By Tina Alvey
Yet another deadline is looming for three West Virginia air-traffic control towers, as the end of the federal fiscal year is little more than a week away. If the latest budget impasse cannot be overcome in Washington, local officials fear they’ll be left scrounging for funding for the tower at Greenbrier Valley Airport in Maxwelton, as will operators at airports in Wheeling and Parkersburg.
All three airports were threatened with the loss of federal financial support for tower operations earlier this year, but were pulled back from the brink when the U.S. Department of Transportation announced in early May that funding for the small contract towers would continue until Oct. 1, when the new fiscal year begins.
Asked what the odds are for federal funding beyond Oct. 1, Greenbrier Valley Airport manager Jerry O’Sullivan grimly told The Register-Herald Friday afternoon, “Not good.”
He noted, “It’s a Washington issue, and they have a million items to settle before they get to airport towers.”
The members of the Greenbrier County Airport Authority will convene in emergency session Friday, only four days before the end of the fiscal year, O’Sullivan said.
“They’ll discuss alternative ways of funding our tower,” he explained, noting, “We realize the tremendous stress this situation means for our four tower operators — not knowing their ongoing employment situation. We’re trying to reassure them that we’re working to ensure the tower will remain open.”
O’Sullivan said he expects the authority to review several bids from companies willing to continue operating the tower and, once the probable costs are known, to “consider all options.”
Unless the federal budget snarl is untangled before then, the authority’s Friday meeting is slated to begin at 5 p.m. at the airport.
“If we have to fund (the tower) out of airport money, I don’t know how long we can do it,” O’Sullivan admitted. “Who knows how long this (federal budget impasse) will drag out.”

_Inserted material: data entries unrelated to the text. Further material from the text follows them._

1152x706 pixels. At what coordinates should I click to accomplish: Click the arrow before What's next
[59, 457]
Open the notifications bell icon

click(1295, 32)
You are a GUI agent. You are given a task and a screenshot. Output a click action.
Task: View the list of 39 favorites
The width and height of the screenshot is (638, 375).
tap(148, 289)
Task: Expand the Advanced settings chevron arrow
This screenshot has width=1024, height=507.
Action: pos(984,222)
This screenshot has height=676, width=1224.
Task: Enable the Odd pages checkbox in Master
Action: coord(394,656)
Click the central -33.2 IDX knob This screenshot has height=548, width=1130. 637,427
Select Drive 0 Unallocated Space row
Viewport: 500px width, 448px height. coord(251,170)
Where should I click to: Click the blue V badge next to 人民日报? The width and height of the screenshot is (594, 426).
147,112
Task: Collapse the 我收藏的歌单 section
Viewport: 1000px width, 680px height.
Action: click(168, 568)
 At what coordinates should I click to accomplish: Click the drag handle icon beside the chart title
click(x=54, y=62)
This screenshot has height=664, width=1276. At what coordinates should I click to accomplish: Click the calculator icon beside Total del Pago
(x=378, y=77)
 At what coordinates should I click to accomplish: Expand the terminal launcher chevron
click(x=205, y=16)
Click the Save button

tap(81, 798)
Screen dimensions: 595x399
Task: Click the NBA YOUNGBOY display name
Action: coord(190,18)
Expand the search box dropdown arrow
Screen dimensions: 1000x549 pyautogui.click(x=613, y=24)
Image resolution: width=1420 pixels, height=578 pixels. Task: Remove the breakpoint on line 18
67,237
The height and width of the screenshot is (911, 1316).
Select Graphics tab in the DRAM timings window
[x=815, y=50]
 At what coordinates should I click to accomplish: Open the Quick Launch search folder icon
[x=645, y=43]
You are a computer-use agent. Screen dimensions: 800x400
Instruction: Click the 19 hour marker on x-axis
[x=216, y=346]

The airport’s annual budget is around $3 million, while the tower costs the federal government some $600,000 a year to operate via a contractor.
Dryly noting that continuing to pay for the tower’s operation with federal funds is the airport’s best option, O’Sullivan said he expects the authority to also discuss the possibility of asking the Greenbrier County Commission for some money, presumably out of the county’s Arts and Recreation Fund. That money comes from a 3 percent tax assessed on guests at the county’s lodging establishments.
If the federal government doesn’t come through, the airport might also look to the state Aeronautics Commission, which made a commitment in the spring to offer West Virginia’s three threatened facilities a total of $100,000 as a 50/50 match to other funding sources. The state funding was to kick in June 15 — the date on which the three towers were to have lost federal funding — and end Oct. 1 with the start of a fresh fiscal year.
O’Sullivan said the Aeronautics Commission is supposed to meet Oct. 9 in Elkins, at which time members “may consider funding for the three towers.”